Hi. I have Batman Arkham Asylum installed on my harddrive but no my main (C hard drive. It appears that Batman Registry keys are not installed either. Because when i run the patch it tells me batman is not installed. Is there any way I can add My own batman registry keys? 

Thanks. :sigh:


----------



## pitbull666 (May 31, 2009)

I have the same problem with pes 2010, I cant re-install because all my cd's were thrown away. Any help would be much appreciated.


----------



## koala (Mar 27, 2005)

Have you used a registry optimizer or any other cleanup utility recently? Do you have a System Restore point that you could try?

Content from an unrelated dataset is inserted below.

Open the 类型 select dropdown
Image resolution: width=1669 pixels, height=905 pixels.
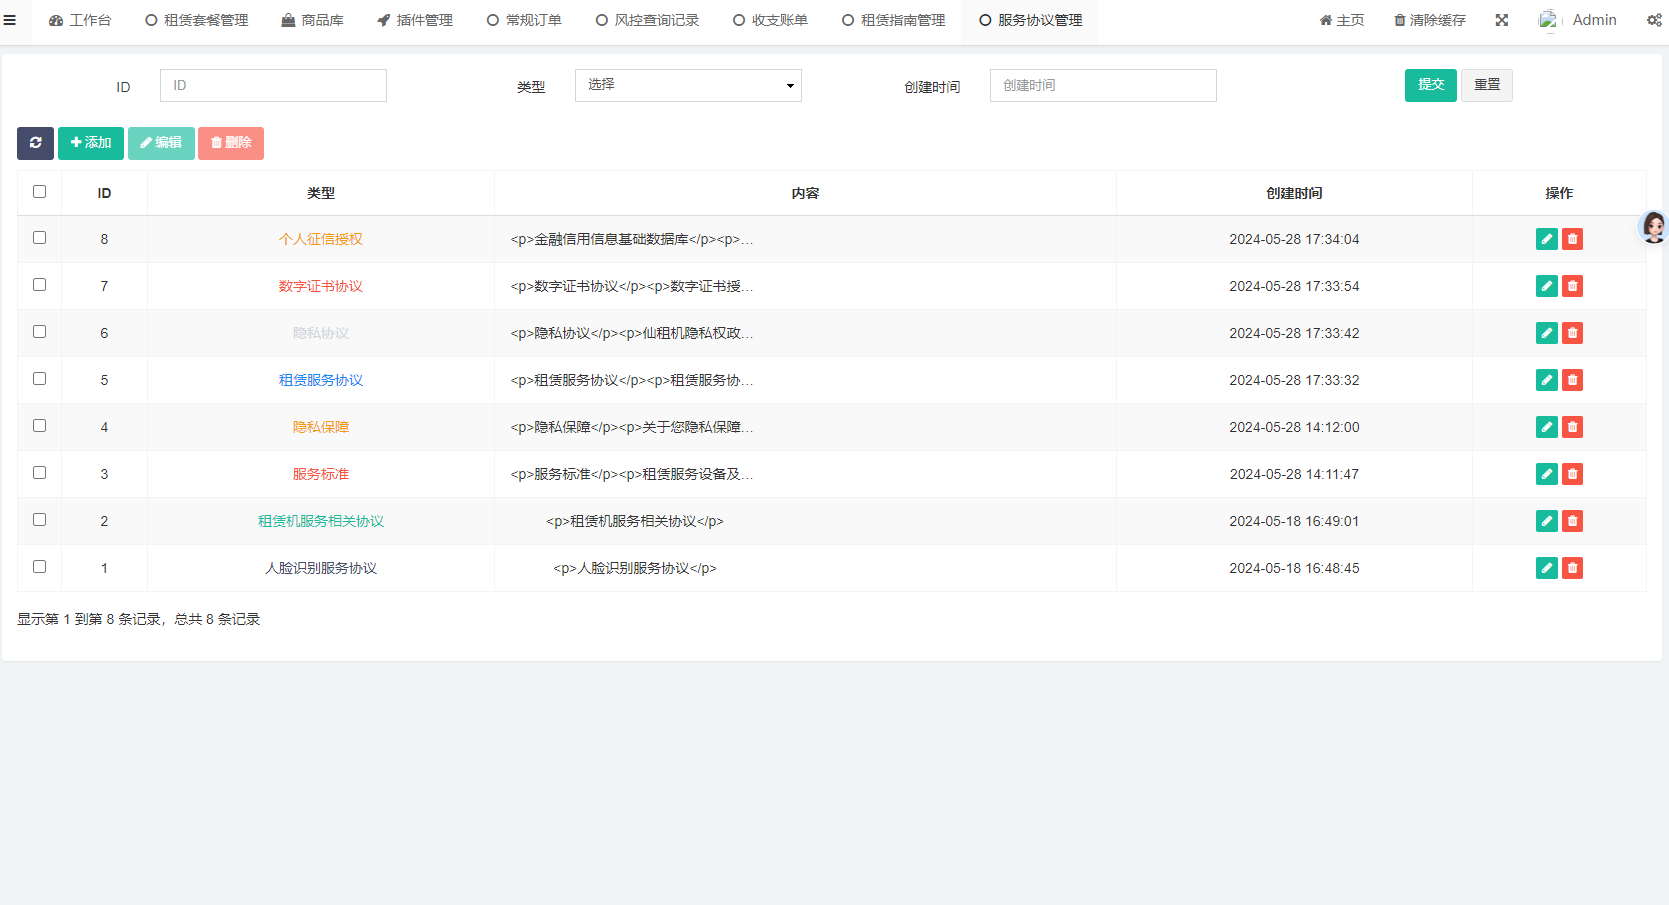pos(688,86)
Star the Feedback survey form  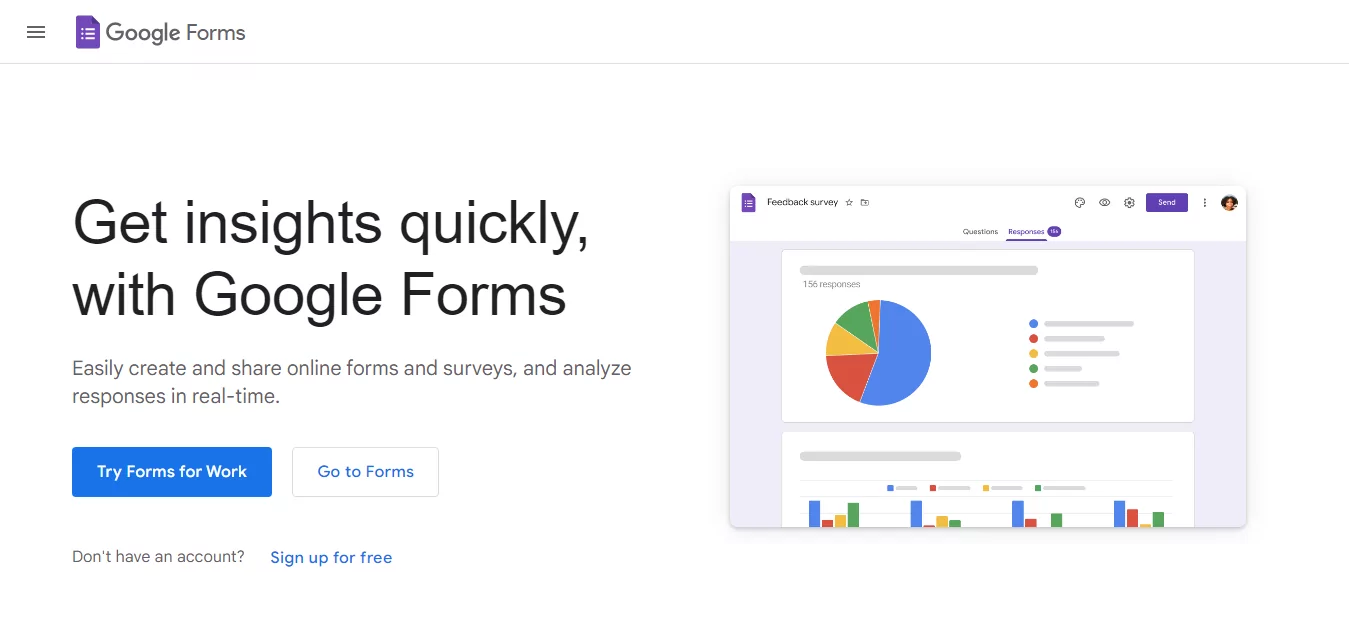coord(849,203)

Reinstall Batman from the original disc to fix the registry entries, and you'll have to buy PES 2010 again if you don't have the discs and want to reinstall.


----------



## pitbull666 (May 31, 2009)

I tried everything and unfortunately I dont have a restore point. Ill I need is registry entries in my registryeditor. I have CCleaner but all it helps me with is cleaning up old registries.


----------



## koala (Mar 27, 2005)

See if this helps: http://www.regfiles.net/file/94


> [HKEY_LOCAL_MACHINE\SOFTWARE\Eidos Interactive Limited]
> 
> [HKEY_LOCAL_MACHINE\SOFTWARE\Eidos Interactive Limited\Batman: Arkham Asylum]
> 
> ...


Make a backup of your registry before making any changes (regedit, File>Export). Change the {PATH} entry to your Batman folder. No guarantees it will work. There might be other entries, or it might only be compatible with the unpatched game or a particular patch number.


----------



## pitbull666 (May 31, 2009)

Thnx for the reply but can you guide me towards how to add the registry? Im not a total expert and I want to make sure I dont do anything wrong that will screw up my PC like countless times before. :4-thatsba


----------



## koala (Mar 27, 2005)

Go to http://www.regfiles.net/file/94 and click the 'Download Now' button on the left to download *Batman_Arkham Asylum-www.regfiles.net.reg* and save it to your desktop.

Open your registry editor (Start > Search box > regedit).

Make a backup (File > Export).

Close regedit.

Go back to the desktop and double-click the reg file to run it. This will add the entries shown in my last post to your registry.

Open regedit again and go to *HKEY_LOCAL_MACHINE\SOFTWARE\RocksteadyLtd\Batman Arkham Asylum*

Right-click the Path entry on the right and select Modify. Replace {PATH} with your game folder. For example C:\Games\Batman.

Close regedit.


----------



## pitbull666 (May 31, 2009)

Ok I did everything you said but im stuck on the 'right-click path entry on the right'. Where exactly do you want me to right click cause I cant find '{PATH}'.


----------



## koala (Mar 27, 2005)

Sorry, my mistake. Right-click 'Install Directory' on the right and select Modify, then enter your game's folder path into the Value Data box and hit OK.

I've just run the downloaded file to enter the details into my computer's registry. See pic below.


----------